Dear Chancellor-in-Waiting

Dear Chancellor-in-Waiting

12/04/2024

2.5 min

You tell us that the NHS, social care, prevention and reducing inequality are all in your sights. So far so good. And you tell us you will finance it all through chasing £5 billion of unpaid tax. Good luck with that! You and your secretary of State for Health- in- waiting insist that the money must come with system reform. I’m with you on that too. Yet why are you wedded to private sector use as the only major reform needed?  Especially when it has already done so much damage. It is an NHS predator that sucks NHS trained hospital consultants away from our service. And when the private sector can't cope with postoperative complications they send their private patients straight back to the NHS. This is unsafe and makes no sense.  Perhaps better to take a cooler look at the evidence. Especially as BBC's Panorama has shown that the quality of care in some parts of the private sector is pretty worrying.

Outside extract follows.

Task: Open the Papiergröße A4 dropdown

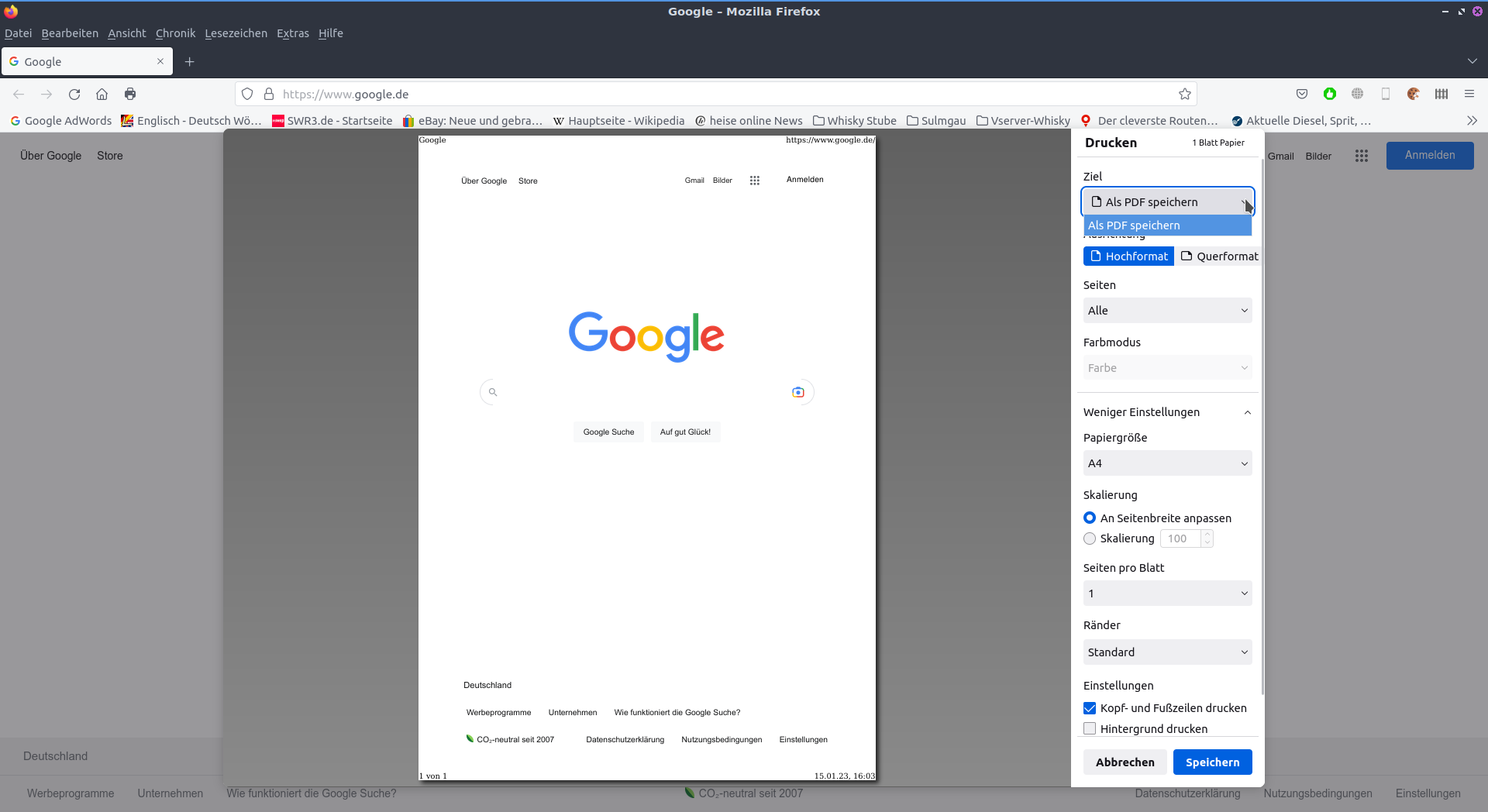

I understand that the huge backlog of waiting patients needs to be reduced. But maybe that backlog needs first to be reviewed for evidence of better practice in other countries.  Maybe waiting by the clock is not the fairest way to manage waiting lists. If you asked NICE to conduct such a review you'd get an evidence based answer, uncontaminated by politics. They could also advise on whether it is equitable to prioritise cancers over other life-threatening conditions too. This could be worth doing as long as NICE can speed up its deliberations. I know that the private sector beckons with its grossly inefficient numbers of empty beds. But there surely must be other models of intervention for the 21st century. Maybe you could create a clear, short term,  cut-off point after which private sector use will be stopped.  Whilst some of the last government's backlog is cleared, It might help if you also developed and funded a more innovative NHS model for dealing with simple procedures in the future. 

If you put your longsighted glasses on you’d see that this copying the short termism of the current government is hardly the best way forward.  

What about the reforms that could make a real difference to health? It is the underpants of government that need to change if we are also able to take those longer term steps on health and the health divide that are  waiting in the wings.  How will you reform government so that your long term plans will survive in an unstable world? Will you agree to work with other political parties in the next pandemic to avoid management by ideology?  How will your plans for devolving power and money to the regions benefit health? And  will you loosen the stranglehold of centralised government quickly so that local frontline health professionals can work effectively with their communities? And when will public health and local authority finances be restored to allow health to catch up?

In a democracy, the electorate has a right to expect your commitment to real reform, rather than more of the same.